### DESCRIPTION OF THE TASK
Count every line in the data below where "will" occurs, then state that number and nothing more.

### THE INPUT
= = = = = = =
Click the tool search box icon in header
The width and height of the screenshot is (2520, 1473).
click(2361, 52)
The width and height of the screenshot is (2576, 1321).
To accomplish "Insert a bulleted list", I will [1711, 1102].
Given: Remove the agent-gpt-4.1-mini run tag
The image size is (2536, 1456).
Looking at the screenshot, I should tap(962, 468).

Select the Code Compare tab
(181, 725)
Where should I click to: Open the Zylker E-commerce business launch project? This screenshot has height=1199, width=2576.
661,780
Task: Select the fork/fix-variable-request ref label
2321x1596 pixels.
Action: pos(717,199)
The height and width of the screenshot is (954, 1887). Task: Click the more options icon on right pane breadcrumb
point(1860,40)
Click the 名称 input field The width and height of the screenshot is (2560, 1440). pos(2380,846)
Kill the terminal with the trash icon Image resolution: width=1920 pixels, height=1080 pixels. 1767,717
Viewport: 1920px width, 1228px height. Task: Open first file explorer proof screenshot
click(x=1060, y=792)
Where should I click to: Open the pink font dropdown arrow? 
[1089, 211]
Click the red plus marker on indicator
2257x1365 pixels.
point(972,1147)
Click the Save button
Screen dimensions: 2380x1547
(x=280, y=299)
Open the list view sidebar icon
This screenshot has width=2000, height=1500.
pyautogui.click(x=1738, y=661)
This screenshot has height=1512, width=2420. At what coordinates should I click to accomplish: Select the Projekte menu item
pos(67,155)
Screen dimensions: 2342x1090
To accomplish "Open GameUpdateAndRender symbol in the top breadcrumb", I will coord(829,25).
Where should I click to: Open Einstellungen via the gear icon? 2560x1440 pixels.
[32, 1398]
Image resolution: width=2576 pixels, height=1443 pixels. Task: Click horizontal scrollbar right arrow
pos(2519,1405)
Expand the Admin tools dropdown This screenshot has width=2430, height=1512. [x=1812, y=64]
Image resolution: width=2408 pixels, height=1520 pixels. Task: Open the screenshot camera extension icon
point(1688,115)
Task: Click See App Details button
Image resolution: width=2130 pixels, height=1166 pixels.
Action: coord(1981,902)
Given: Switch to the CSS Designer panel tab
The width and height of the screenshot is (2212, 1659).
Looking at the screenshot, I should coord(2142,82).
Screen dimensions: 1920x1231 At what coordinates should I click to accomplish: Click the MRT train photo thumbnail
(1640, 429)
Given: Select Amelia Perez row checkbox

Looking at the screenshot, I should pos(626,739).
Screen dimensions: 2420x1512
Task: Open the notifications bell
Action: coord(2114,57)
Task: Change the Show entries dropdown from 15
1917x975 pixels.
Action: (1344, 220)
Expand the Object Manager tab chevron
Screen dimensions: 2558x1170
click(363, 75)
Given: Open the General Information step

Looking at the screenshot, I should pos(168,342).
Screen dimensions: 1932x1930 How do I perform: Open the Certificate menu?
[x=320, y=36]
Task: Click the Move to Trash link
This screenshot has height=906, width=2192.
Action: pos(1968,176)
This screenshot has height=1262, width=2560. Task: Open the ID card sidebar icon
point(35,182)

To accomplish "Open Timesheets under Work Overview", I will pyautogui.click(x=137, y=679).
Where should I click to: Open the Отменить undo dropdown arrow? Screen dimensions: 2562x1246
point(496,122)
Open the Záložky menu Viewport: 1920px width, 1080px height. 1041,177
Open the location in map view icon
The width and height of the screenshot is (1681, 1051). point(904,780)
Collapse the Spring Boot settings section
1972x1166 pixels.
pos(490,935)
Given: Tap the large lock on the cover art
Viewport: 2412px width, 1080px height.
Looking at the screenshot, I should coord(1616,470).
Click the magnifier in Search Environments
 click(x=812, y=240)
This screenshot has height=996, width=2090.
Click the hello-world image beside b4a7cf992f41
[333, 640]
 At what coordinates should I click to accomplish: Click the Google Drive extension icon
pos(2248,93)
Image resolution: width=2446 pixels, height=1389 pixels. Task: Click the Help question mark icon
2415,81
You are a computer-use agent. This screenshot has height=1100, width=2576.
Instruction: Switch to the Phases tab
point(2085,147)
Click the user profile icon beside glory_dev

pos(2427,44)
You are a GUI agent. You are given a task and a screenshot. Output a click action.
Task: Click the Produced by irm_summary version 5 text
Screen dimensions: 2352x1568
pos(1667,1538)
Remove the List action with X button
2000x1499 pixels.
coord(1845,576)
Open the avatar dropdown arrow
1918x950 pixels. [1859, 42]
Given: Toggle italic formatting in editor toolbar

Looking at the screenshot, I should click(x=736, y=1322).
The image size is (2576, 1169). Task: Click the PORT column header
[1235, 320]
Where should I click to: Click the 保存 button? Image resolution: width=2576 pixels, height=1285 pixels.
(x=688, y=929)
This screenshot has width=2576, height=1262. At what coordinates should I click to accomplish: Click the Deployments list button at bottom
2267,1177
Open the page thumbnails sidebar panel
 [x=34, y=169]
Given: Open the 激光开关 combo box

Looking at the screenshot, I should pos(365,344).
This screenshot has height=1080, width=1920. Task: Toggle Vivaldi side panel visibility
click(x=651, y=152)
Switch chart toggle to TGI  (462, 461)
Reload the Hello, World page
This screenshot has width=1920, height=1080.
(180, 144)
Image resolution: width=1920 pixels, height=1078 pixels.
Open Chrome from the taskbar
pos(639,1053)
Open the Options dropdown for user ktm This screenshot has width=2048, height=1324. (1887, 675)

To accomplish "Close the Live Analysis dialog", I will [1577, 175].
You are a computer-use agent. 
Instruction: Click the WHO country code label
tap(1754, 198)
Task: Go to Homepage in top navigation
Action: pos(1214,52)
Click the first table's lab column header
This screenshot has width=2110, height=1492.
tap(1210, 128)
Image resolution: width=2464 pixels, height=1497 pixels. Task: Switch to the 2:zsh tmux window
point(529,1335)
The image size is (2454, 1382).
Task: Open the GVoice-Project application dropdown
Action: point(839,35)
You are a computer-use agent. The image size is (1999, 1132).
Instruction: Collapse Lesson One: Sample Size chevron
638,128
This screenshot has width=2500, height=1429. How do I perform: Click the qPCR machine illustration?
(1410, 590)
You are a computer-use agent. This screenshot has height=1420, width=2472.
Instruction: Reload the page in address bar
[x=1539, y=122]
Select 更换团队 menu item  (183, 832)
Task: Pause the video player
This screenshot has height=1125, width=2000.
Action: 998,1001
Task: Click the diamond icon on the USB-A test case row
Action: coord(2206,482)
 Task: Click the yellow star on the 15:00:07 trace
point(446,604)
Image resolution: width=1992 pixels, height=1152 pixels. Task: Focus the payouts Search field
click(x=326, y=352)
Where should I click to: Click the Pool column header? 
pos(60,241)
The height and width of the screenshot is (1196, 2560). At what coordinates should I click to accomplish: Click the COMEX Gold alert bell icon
= = = = = = =
### ANSWER FOR THE TASK
4